Tra NATO e Russia la Georgia ha già scelto (ma Mosca non ci sta)
16 Gennaio 2010
Durante l’estate 2008, l’ekecheiria (tregua) olimpica cinese fu squarciata allorché le continue tensioni tra Russia e Georgia – crisi spionistica nel settembre 2006; lancio di missili russi sul territorio georgiano nell’agosto 2007; aerei spia georgiani abbattuti dall’aviazione russa in Abkhazia nel maggio 2008 – sfociarono in conflitto aperto in Ossezia del sud, enclave separatista sostenuta da Mosca. A causa della sua conformazione montagnosa, questo minuscolo territorio – poco adatto anche al passaggio di oleodotti e gasdotti – non è mai stato caratterizzato da una valenza strategica rilevante. Tuttavia, è proprio qui che la Georgia e il suo incombente vicino a nord hanno dato vita a un regolamento di conti che da troppo tempo era in sospeso.
Già all’indomani della caduta del Muro di Berlino, infatti, Mosca aveva dimostrato di mal sopportare la costante manovra di avvicinamento di Tbilisi all’Occidente. Membro della Partnership for Peace della NATO a partire dal 1994 e del Consiglio d’Europa dal 1999, la Georgia si stava inesorabilmente staccando dalla sfera di influenza russa, manovra estremamente temuta da Mosca, da sempre timorosa di perdere il controllo del suo cosiddetto “estero vicino” e di finire accerchiata dalle forze dell’Alleanza Atlantica.
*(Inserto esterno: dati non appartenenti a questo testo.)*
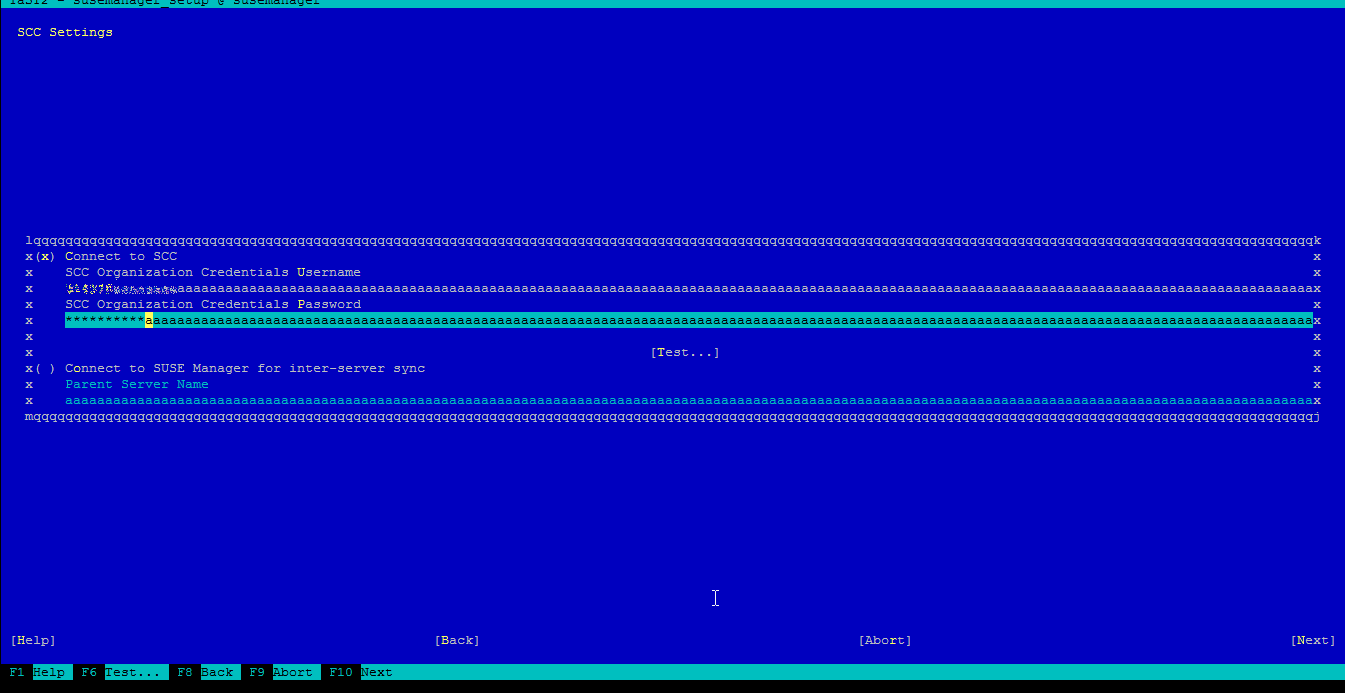Viewport: 1345px width, 693px height.
Task: Click the SCC Settings heading
Action: 65,33
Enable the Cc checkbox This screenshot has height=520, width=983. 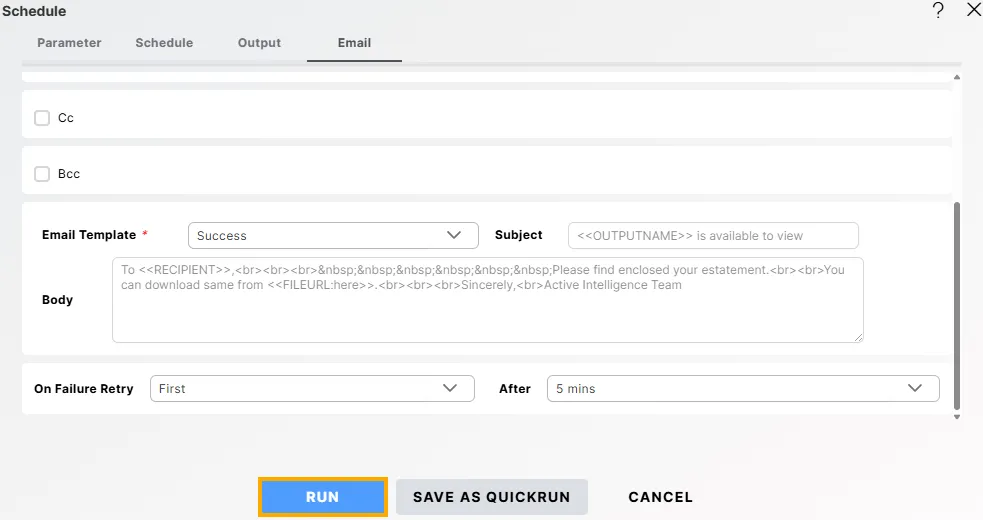click(x=42, y=118)
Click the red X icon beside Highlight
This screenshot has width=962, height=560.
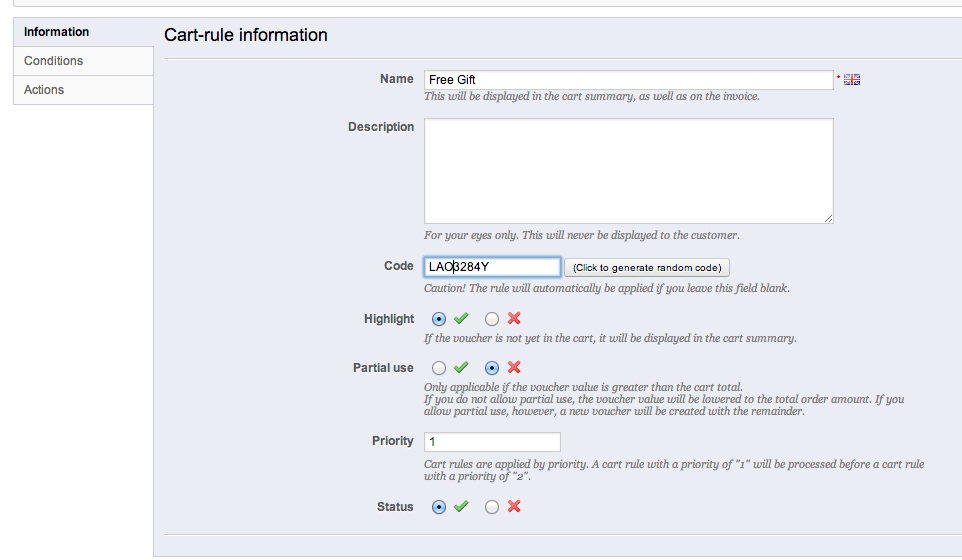click(514, 319)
Rivendicando il diritto di difendere gli indipendentisti abkhazi e osseti, la Russia ha tentato, di recuperare la supremazia perduta nel Caucaso dopo la dissoluzione dell’URSS, anche in considerazione della rilevanza energetica del territorio georgiano. Negli ultimi anni infatti, la Georgia è divenuta il crocevia di gasdotti e oleodotti che portano energia dal Mar Caspio all’Europa: il più importante di questi è l’oleodotto Baku-Tblisi-Ceyhan, unico a non attraversare il territorio russo. L’inaugurazione di quest’ultimo da parte di Condoleezza Rice, nel luglio 2006, ha evidenziato ancora di più la sua importanza.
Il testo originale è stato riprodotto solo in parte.